Patient transplantation outcomes.

Endpoint	100-day	3-year
OS	-	67.8% (60.4–76.0)
DFS	-	52.1% (44.3–61.2)
GRFS	-	34.5% (27.7–43.0)
CIR	-	30.7% (23.1–38.3)
NRM	-	17.2% (11.2–23.3)
Grade II–IV aGVHD	32.9% (26.4–39.4)	-
Grade III–IV aGVHD	17.7% (12.4–22.9%)	-
Overall cGVHD		36.1% (29.1–43.1)
Moderate–Severe cGVHD	-	21.3% (15.3–27.3)

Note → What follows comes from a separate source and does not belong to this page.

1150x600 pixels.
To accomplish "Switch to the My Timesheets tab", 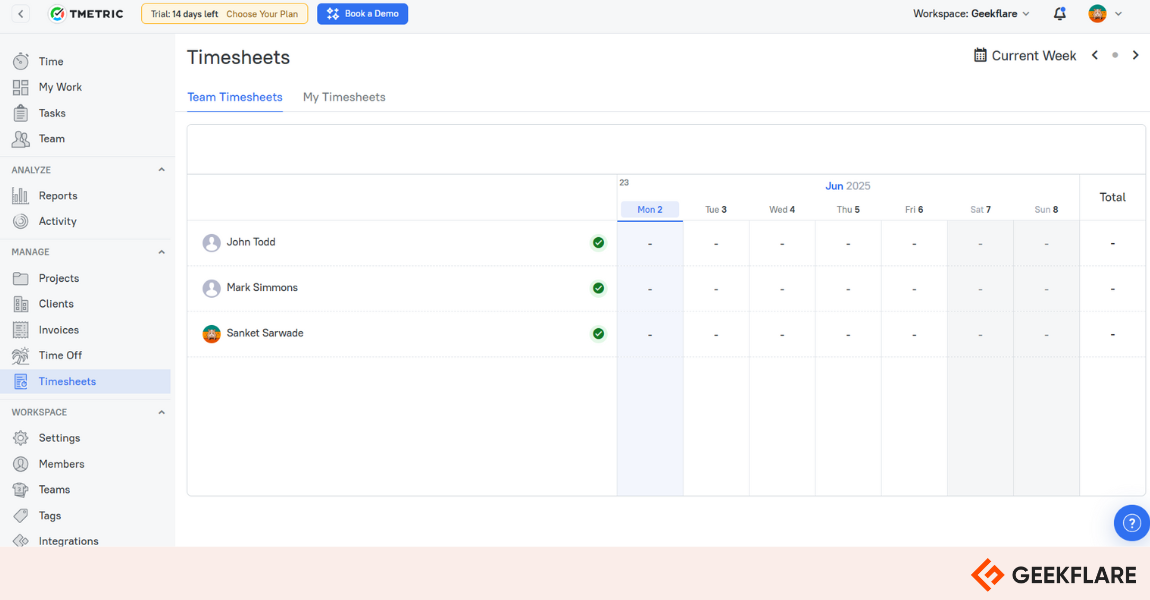I will [344, 97].
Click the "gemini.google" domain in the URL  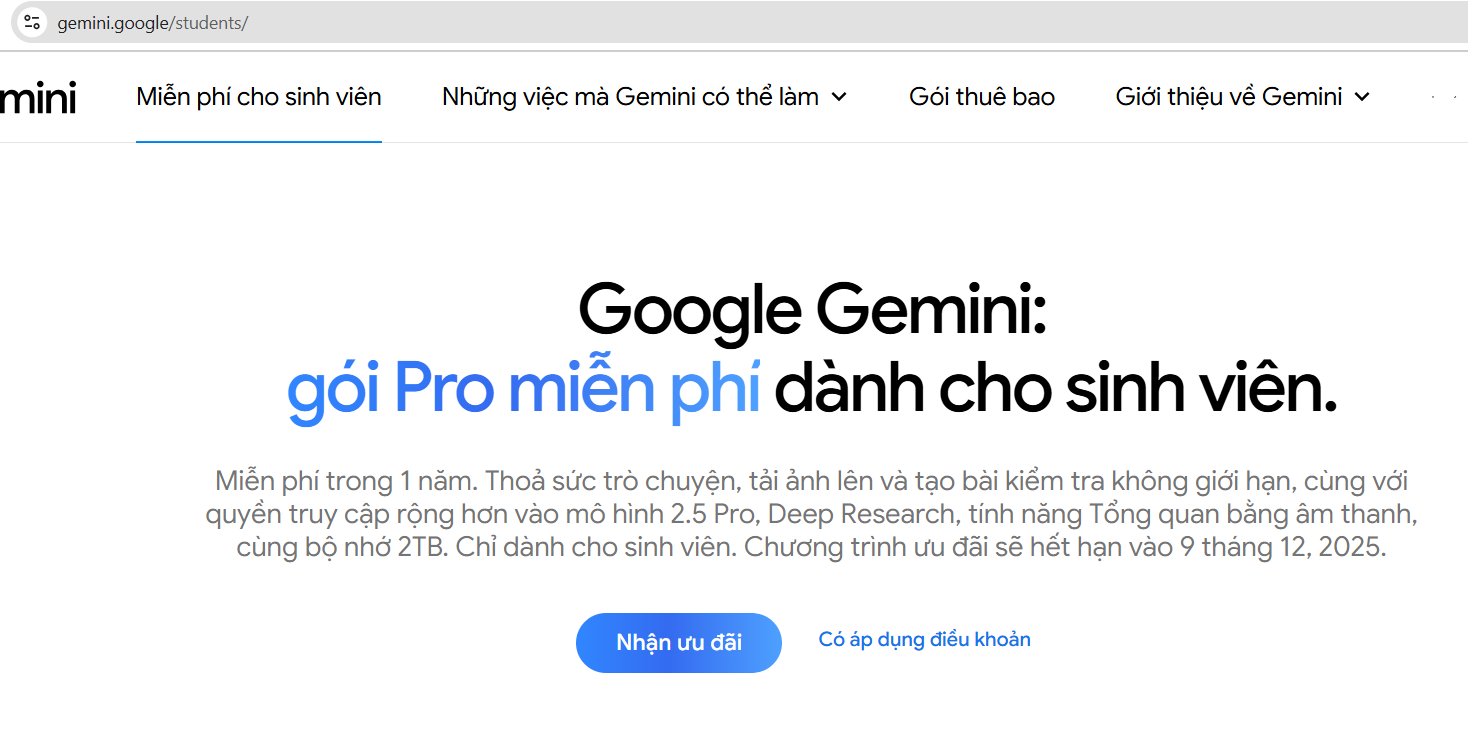click(x=113, y=23)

Acute GVHD was evaluated at day 100, whereas OS/DFS/GRFS/CIR/NRM/chronic GVHD were evaluated at 3 years.

Stratified analyses

By diagnosis

When stratified by diagnosis, no statistically significant differences were observed among patients with B-ALL, T-ALL, AML, and other diagnoses. The 2-year OS was 73.8% (64.0–85.0), 71.3% (61.3–82.9), 62.9% (41.6–95.0), and 70.8% (53.4–93.9) (P = 0.580), respectively. Corresponding values for DFS were 57.3% (46.6–70.6), 63.4% (53.5–75.1), 62.9% (41.6–95.0), and 55.1% (36.8–82.3) (P = 0.955); for GRFS, 34.5% (25.1–47.3), 44.9% (35.0–57.6), 29.6% (13.1–66.8), and 34.4% (17.6–66.9) (P = 0.410); for CIR, 27.9% (17.1–38.7), 25.5% (15.7–35.3), 7.9% (0.0–23.4), and 25.2% (5.2–45.2) (P = 0.411); and for moderate-to-severe cGVHD, 20.8% (11.6–29.9), 21.0% (11.6–30.3),30.4% (3.4–57.3), and 19.2% (0.0–41.1) (P = 0.723) (Figure 3).

Figure 3.

Survival and cumulative incidence outcomes stratified by diagnosis. (a) Overall survival (OS). (b) Disease-free survival (DFS). (c) Relapse (CIR). (d) Nonrelapse mortality (NRM).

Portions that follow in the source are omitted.